**WHAT YOU SHOULD DO**
List every figure from Greek mythology that the commentary on S&P and the US credit rating names individually.

**TEXT SECTION**
In boom times, credit rating agencies, like S&P, are thought to have the foresight of the Fates- figures of Greek (et al.) Mythology who spun, measured, and cut the threads of life. As boom turns to bust, these credit rating agencies fall into the trap of spinning too much thread which is only measured and cut after credit death occurs.
After getting caught looking in the rear view window a few too many times, our Fates of credit appear to be attempting an image rehab with Big Game- the long term credit rating of the United States. Of course, as S&P is made up of real people, not mythical figures, they aren't as brave as Clotho, Lachesis and Atropos and thus are merely threatening to measure the life-span of US AAA credit (i.e. shifting the outlook to negative), rather than pronouncing a definite end.
For my money (and let's be clear, the debt under review is that upon which the $s in my pocket are valued) S&P's focus on the debt ceiling sideshow in Congress as catalyst for default is likely misguided. Then again, I wouldn't be totally shocked to see the newbies in Congress force a default of a few bond payments just to make the Prez (who gets no more respect from me since his invasion of Libya) look bad and thus win more votes. Yes it would be colossally stupid and therefore, not out of the question. S&P puts the odds at 1 in 3.
Assuming Congress avoids the colossally stupid option and raises the debt ceiling, the "no risk of US default" views of Barry Ritholtz and Yves Smith et alios would seem to suffice. The US issues the currency in which its debt is paid, in somewhat similar fashion to the Tech companies of the 90s. So long as our foreign creditors continue buying US debt, default would be self inflicted.

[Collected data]
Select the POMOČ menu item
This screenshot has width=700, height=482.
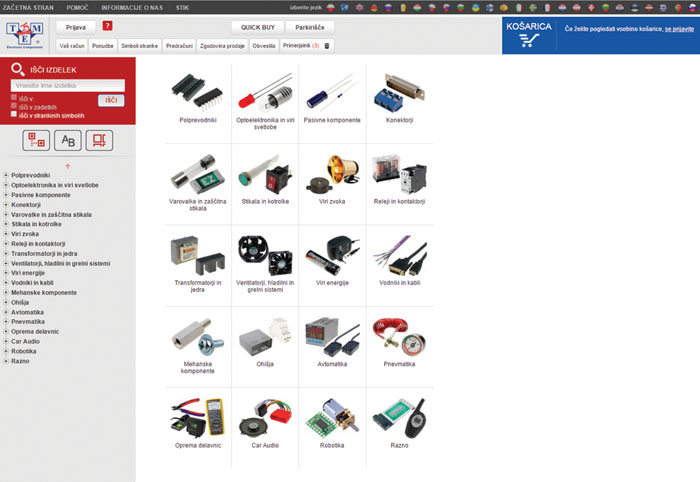[x=77, y=6]
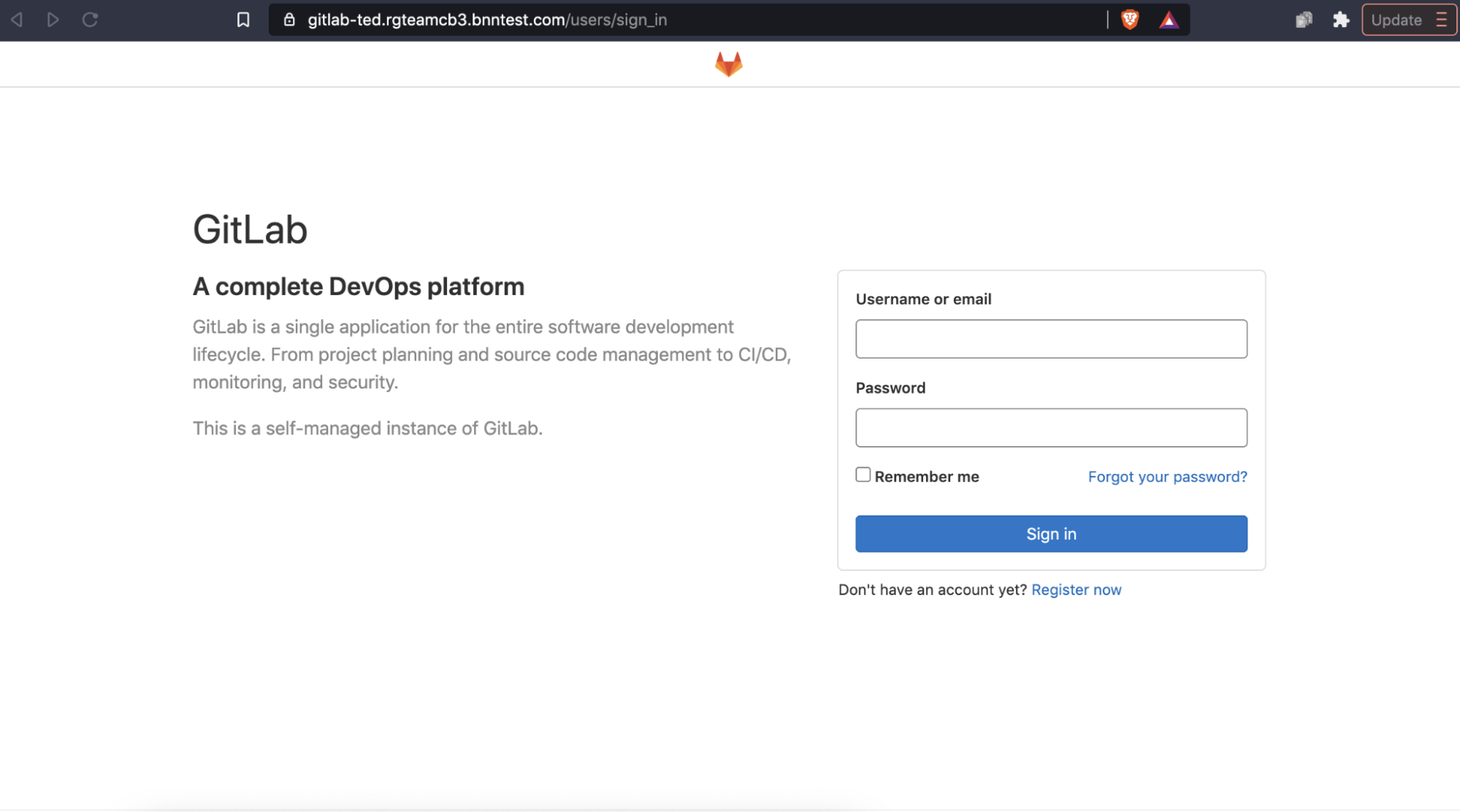
Task: Open the Forgot your password link
Action: (x=1167, y=477)
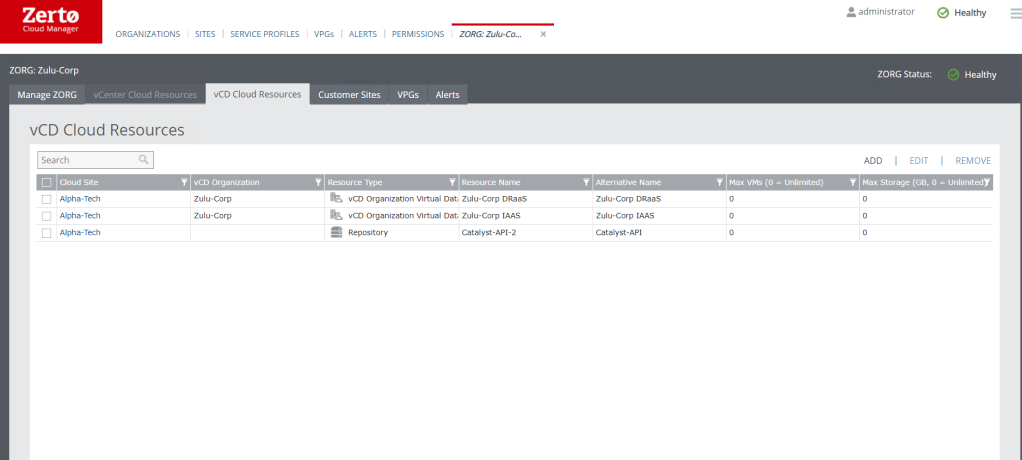Switch to the Customer Sites tab
The width and height of the screenshot is (1022, 460).
[x=349, y=94]
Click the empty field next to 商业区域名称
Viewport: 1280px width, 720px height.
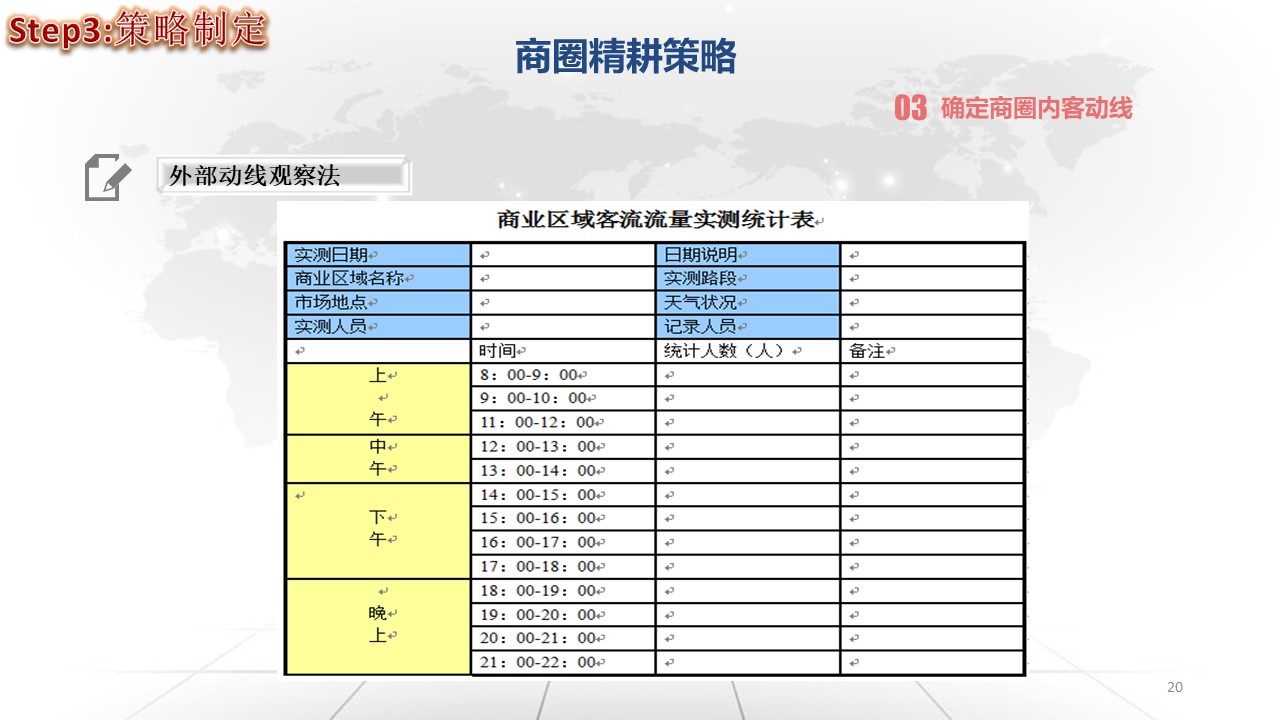[x=562, y=279]
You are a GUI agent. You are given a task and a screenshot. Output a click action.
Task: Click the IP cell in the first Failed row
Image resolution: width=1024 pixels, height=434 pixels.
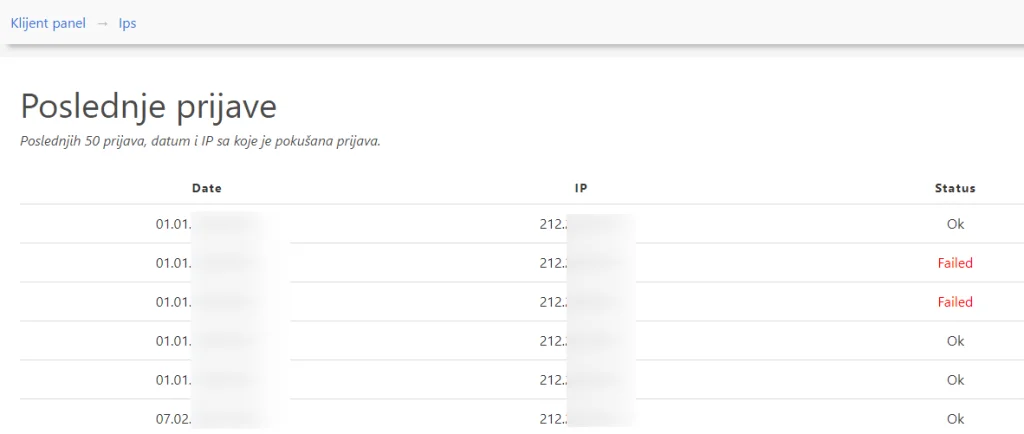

**ANSWER FOR THE TASK**
Clotho, Lachesis, Atropos